* Problem description:
Reproduce the entries below exactly, but leave the pictures out.

________________

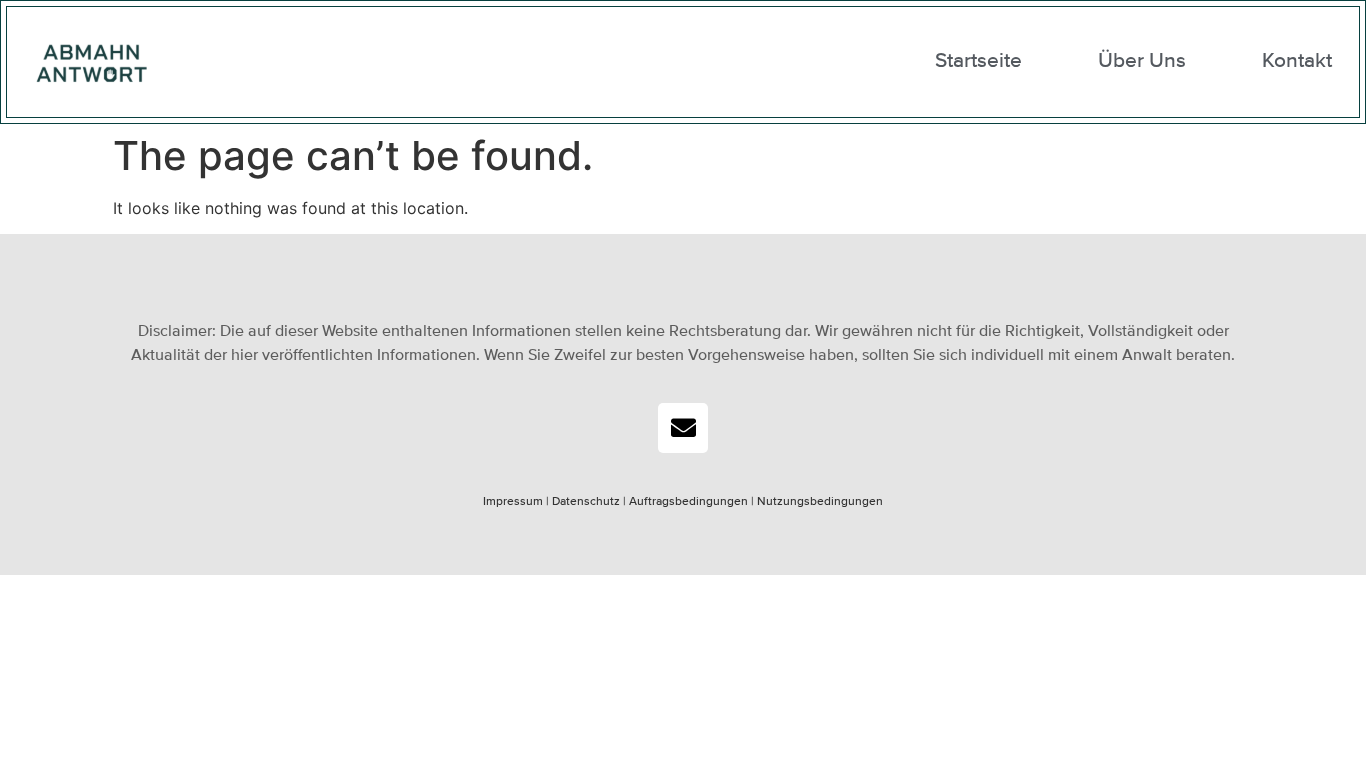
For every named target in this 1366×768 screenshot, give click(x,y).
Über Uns (1142, 61)
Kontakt (1297, 61)
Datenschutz (584, 502)
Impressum (513, 502)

________________

* Exercise output:
For every named target in this 1366×768 screenshot, give click(x,y).
Über Uns (1142, 61)
Kontakt (1297, 61)
Datenschutz (584, 502)
Impressum (513, 502)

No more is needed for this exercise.